* begin Document segment *

Alan Massengill’s Wall Street Journal crossword, “The Way It ‘Twas”—Jim’s review
T sounds are added to the starts of familiar phrases that originally started with a W sound. Spellings are changed as needed.
- 19a. [Lessons for those who got behind in the dancing?] TWERKING CLASS. Working class.
- 31a. [Poodle that’s not quite a teacup or a toy?] TWEENER DOG. Wiener dog. Ha. I liked this one best.
- 40a. [Income for a social media influencer?] TWEET BREAD. Wheat bread.
- 51a. [DJ’s platter, when it’s on the turntable?] TWIRLED RECORD. World record. Reminds me of a license plate frame I saw a few days ago: “Visualize Whirled Peas.”
I enjoyed this, probably because I was won over by the second entry. I like the fact that each one requires a spelling change, adding to the theme’s consistency. (Conversely, I did notice that only one entry’s second word doesn’t change meaning.) I wonder if TWILL SHORTS was ever considered for this theme.
Nice long fill: FIRST-RATE, ECCENTRIC, DECK HAND, TIE RACK, “I GET IT.”

* end Document segment *
* begin Dataset *

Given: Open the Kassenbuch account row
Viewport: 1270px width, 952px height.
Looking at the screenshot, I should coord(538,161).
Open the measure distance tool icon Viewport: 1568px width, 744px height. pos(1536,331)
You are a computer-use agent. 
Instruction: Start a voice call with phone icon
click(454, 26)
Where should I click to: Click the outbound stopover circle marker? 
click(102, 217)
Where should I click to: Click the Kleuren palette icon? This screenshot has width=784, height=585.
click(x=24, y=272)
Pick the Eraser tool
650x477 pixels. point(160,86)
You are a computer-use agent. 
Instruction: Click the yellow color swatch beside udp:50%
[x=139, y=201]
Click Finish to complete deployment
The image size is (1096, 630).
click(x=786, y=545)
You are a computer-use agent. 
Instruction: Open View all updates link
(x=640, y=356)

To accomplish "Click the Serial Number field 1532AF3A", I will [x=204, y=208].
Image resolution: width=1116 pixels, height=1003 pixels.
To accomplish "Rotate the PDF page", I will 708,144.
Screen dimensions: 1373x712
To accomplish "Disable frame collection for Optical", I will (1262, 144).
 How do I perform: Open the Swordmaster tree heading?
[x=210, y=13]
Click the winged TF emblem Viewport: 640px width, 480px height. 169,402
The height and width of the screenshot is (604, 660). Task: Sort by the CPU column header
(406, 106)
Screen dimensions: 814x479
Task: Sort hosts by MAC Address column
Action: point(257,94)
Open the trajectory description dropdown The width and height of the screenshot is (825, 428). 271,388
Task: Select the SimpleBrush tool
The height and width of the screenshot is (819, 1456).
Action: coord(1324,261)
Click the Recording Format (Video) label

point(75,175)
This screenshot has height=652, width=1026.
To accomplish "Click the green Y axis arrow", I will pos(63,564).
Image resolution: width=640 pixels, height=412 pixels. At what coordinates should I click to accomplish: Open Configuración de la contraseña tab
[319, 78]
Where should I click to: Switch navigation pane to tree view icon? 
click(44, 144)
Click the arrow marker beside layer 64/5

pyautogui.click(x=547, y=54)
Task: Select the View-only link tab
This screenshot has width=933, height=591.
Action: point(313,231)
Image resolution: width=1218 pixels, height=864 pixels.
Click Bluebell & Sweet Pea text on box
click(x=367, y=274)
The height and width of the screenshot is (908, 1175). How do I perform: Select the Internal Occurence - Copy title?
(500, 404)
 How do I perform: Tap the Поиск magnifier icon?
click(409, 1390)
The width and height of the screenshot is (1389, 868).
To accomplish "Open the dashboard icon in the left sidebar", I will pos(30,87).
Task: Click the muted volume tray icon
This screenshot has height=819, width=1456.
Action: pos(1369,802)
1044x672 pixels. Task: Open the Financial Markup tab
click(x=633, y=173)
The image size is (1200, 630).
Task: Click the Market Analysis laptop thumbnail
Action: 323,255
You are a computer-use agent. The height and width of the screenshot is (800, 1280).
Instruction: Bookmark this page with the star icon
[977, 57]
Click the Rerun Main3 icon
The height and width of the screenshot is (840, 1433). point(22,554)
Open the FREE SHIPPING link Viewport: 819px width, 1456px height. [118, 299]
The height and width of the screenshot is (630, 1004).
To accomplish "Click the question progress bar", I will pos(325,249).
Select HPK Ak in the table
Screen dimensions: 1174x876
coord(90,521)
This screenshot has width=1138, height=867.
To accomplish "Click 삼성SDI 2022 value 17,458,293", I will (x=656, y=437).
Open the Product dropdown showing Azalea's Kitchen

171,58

* end Dataset *

Your objective – According to the crossword review, why does the reviewer like that each theme entry requires a spelling change? The records come from a different source than the text.

Result – The reviewer likes it because the spelling change in every entry adds to the theme's consistency.